[WHAT THE TASK ASKS]: Return nothing but the lines from the line containing "Viewport: 1280px width, 720px height." through the last line of the records, reproduced exactly.

- Opening Delimiter -

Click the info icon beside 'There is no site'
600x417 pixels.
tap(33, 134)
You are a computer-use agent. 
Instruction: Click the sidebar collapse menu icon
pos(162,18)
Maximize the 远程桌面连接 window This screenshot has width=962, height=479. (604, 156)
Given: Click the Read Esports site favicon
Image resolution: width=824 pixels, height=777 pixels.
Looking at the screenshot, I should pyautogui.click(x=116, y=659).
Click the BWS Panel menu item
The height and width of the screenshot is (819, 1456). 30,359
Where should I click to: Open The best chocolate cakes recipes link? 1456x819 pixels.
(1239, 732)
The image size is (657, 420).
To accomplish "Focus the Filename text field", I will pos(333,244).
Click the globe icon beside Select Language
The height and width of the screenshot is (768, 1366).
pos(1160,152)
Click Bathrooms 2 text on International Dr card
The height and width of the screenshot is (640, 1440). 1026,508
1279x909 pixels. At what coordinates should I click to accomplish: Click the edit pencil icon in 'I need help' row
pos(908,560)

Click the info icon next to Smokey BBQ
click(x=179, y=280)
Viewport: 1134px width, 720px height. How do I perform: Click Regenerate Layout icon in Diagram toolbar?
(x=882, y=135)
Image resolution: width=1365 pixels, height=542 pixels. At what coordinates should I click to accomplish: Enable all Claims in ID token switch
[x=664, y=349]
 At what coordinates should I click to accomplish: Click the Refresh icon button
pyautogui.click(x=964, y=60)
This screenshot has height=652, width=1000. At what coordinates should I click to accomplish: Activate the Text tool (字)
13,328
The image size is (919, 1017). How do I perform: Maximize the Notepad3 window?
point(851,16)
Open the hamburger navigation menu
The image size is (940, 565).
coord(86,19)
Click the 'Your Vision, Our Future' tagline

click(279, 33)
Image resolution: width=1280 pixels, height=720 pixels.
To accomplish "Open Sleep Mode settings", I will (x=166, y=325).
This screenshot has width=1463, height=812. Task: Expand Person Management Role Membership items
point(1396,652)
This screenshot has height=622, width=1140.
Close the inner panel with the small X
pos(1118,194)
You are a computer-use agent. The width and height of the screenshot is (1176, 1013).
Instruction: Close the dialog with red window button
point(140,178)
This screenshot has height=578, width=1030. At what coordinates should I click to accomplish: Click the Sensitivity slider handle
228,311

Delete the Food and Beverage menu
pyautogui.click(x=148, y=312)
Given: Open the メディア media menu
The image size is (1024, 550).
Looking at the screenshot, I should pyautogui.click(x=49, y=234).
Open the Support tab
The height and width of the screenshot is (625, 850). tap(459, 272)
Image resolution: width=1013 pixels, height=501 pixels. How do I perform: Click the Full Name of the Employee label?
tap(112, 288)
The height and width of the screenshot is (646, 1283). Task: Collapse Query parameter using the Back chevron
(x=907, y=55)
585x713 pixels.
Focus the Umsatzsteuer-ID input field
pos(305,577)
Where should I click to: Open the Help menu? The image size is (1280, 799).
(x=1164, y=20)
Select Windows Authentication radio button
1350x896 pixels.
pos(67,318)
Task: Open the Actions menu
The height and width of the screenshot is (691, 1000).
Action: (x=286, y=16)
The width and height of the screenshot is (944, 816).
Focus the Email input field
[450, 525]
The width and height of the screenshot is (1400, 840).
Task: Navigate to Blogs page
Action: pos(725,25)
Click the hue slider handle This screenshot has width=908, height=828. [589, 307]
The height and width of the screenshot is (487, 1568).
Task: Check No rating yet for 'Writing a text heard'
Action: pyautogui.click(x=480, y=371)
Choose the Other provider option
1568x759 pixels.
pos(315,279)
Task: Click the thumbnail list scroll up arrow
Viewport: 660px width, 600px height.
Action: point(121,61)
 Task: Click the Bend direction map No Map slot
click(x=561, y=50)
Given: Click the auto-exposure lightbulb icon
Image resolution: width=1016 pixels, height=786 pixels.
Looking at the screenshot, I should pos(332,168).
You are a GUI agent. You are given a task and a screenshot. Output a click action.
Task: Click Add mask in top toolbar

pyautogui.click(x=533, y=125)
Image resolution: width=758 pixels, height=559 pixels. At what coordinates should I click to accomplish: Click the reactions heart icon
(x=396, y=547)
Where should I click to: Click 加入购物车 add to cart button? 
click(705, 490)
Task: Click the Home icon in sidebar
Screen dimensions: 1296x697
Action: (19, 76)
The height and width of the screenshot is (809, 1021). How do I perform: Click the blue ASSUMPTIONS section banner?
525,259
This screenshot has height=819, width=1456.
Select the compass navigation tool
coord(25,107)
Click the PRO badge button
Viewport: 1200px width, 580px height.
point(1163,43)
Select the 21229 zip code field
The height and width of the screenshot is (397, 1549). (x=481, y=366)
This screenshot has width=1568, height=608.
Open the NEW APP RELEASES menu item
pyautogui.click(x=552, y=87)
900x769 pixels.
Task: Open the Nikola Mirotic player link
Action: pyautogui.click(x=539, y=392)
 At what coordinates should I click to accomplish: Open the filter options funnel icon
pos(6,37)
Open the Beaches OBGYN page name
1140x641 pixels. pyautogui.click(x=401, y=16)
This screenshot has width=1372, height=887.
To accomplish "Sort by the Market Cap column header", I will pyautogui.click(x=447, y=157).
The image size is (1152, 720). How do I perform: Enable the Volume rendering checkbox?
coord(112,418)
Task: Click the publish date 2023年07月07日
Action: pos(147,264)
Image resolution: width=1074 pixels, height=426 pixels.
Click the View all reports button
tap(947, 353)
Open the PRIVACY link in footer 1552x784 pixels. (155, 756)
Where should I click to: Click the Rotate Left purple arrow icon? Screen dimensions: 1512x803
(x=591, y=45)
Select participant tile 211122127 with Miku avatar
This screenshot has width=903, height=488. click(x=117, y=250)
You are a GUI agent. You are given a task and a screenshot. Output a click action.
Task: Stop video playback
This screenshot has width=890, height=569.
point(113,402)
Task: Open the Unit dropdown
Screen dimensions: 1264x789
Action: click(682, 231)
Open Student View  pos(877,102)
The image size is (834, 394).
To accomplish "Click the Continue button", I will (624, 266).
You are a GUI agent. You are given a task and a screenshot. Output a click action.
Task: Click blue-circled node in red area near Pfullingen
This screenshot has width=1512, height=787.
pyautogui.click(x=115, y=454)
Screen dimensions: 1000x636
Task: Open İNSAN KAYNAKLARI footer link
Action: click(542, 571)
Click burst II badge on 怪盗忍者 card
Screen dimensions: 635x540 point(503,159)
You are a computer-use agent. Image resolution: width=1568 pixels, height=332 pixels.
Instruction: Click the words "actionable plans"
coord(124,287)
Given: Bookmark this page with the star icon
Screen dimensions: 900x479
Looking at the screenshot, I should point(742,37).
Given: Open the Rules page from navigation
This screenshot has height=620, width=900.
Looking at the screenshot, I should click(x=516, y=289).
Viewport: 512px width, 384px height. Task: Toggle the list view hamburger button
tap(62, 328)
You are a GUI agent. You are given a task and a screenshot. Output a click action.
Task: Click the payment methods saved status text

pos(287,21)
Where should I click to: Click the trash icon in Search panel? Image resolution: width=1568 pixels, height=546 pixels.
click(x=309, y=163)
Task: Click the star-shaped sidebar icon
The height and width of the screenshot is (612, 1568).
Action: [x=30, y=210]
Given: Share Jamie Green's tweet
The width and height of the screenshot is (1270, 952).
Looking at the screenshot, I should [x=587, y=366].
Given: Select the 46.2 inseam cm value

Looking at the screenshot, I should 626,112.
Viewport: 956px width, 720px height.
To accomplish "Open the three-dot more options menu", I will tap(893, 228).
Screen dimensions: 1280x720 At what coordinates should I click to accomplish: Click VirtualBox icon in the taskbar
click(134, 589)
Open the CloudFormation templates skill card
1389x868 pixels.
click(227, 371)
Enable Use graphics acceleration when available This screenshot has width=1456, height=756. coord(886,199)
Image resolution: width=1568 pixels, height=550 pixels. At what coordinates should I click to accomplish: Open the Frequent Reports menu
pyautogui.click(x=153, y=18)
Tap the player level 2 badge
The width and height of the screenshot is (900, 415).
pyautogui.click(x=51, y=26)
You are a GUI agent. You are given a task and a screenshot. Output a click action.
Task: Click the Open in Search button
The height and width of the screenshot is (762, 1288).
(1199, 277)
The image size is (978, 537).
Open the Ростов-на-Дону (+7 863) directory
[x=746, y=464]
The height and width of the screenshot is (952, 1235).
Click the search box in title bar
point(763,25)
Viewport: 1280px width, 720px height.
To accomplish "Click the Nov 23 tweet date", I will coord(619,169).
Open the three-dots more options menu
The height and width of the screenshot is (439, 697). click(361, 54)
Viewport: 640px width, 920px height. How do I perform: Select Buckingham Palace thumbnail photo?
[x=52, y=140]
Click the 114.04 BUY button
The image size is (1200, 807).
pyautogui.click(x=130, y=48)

- Closing Delimiter -

[ANSWER TO THIS PROBLEM]:
Viewport: 1280px width, 720px height.
To accomplish "Click the Nov 23 tweet date", I will coord(619,169).
Open the three-dots more options menu
The height and width of the screenshot is (439, 697). click(361, 54)
Viewport: 640px width, 920px height. How do I perform: Select Buckingham Palace thumbnail photo?
[x=52, y=140]
Click the 114.04 BUY button
The image size is (1200, 807).
pyautogui.click(x=130, y=48)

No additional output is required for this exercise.